Today is a day of renewal for me. As Persephone arises from her kingdom to come to the surface and bring the world to bloom, I’m trying to rise and bloom myself. The spells I have planned for today are ones of new beginnings, new beginnings to better myself. But balance is a focus as well. As I dust away the dirt and negativity of my life, I’m hoping to place bright colors and plant seeds of yellow flowers in.

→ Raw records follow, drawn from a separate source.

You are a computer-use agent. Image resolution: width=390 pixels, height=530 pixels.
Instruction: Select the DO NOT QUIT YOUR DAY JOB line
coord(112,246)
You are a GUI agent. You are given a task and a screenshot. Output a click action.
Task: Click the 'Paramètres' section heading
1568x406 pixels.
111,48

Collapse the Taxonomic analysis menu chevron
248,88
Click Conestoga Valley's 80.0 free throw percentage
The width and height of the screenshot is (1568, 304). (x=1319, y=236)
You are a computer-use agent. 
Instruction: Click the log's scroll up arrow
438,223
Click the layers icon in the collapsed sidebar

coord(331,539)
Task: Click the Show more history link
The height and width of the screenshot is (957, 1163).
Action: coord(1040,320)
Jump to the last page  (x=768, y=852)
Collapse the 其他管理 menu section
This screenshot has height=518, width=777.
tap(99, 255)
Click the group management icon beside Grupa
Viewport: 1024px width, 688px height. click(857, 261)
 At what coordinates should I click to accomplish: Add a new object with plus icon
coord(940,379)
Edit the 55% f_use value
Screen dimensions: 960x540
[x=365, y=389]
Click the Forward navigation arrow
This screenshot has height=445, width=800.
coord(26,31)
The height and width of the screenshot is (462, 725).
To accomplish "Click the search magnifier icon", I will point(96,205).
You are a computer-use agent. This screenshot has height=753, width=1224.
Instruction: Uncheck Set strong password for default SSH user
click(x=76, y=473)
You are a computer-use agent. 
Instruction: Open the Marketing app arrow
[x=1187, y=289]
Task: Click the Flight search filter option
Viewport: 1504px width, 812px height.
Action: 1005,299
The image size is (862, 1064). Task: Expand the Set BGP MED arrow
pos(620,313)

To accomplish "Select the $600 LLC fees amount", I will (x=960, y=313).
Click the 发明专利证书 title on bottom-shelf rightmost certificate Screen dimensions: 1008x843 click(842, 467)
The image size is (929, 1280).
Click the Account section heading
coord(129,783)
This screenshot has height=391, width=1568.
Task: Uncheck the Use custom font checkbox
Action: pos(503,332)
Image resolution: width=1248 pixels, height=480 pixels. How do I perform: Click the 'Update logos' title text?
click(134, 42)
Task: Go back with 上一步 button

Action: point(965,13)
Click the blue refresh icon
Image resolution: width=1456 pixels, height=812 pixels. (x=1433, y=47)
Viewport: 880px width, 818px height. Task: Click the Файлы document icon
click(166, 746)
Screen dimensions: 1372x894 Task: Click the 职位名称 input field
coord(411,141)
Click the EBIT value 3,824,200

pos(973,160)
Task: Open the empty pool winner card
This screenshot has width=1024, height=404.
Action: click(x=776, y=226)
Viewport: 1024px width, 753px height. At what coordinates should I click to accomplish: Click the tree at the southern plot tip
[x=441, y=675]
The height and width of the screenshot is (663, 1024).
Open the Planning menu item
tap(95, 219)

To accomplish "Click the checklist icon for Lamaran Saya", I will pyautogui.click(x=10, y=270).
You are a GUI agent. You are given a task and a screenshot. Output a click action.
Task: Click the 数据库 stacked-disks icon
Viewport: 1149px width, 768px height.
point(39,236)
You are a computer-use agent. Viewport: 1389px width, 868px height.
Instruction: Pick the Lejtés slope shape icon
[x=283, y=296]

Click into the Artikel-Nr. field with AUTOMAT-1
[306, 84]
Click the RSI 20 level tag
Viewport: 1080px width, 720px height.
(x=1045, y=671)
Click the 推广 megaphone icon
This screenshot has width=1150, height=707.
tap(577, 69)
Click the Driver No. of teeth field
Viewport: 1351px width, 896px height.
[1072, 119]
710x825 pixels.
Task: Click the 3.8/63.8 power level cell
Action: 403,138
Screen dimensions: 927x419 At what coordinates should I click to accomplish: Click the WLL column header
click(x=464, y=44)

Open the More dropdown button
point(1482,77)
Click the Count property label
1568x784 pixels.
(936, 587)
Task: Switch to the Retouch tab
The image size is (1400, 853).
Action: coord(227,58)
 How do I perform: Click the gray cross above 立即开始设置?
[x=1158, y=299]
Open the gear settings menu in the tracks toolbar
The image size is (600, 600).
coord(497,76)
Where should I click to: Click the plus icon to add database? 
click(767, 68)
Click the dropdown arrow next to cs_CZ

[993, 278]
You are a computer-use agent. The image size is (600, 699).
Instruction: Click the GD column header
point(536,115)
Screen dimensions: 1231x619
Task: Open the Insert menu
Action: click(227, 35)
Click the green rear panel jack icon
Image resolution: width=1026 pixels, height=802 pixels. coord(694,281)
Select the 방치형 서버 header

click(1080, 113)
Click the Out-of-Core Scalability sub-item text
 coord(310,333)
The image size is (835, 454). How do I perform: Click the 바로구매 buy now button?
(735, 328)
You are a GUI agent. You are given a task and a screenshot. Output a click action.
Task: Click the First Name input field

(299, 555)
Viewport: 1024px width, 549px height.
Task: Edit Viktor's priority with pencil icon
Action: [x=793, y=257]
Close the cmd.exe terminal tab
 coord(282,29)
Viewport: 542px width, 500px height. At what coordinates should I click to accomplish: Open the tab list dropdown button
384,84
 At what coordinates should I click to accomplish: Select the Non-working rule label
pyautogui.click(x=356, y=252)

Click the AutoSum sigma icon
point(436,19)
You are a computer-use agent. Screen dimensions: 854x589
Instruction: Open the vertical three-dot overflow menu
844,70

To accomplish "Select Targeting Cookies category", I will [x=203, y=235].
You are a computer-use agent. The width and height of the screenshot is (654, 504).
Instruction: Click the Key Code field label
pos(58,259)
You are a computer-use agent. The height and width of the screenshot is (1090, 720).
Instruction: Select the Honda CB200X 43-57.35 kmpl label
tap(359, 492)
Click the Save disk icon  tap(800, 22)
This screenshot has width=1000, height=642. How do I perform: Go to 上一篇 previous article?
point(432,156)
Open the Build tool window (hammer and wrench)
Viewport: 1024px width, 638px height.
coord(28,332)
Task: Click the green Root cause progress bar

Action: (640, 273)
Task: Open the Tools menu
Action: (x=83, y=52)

It’s a hope. A big one, with all the shit that’s going on in my life, I’m hoping I can use this day as a boost to be able to move forward. I’ve been stuck in this perpetual cyclone of bullshit for a long while and I’m praying that this will be the push I need to pull me out of it. I cleaned my dorm room more thoroughly than I have in months, I cleansed, full body grounded and just sat in silence for a few hours. It was a rejuvenating time.
But with a clean slate comes a case of “blank page jitters” that have sent me for a loop. I can either decide to go back to the trash that’s put me through hell constantly for the past few years, foolishly praying (once again) that it’ll change for the better, or I can dive into the unknown, grasping for a hand to hold knowing the entire time that there’s the much more plausible possibility that I’ll have made the wrong choice.
There’s no way of knowing. But Persephone made the decision to work in harmony with Hades, I can make the decision to do something that’s not only good for me, but everyone and everything around me.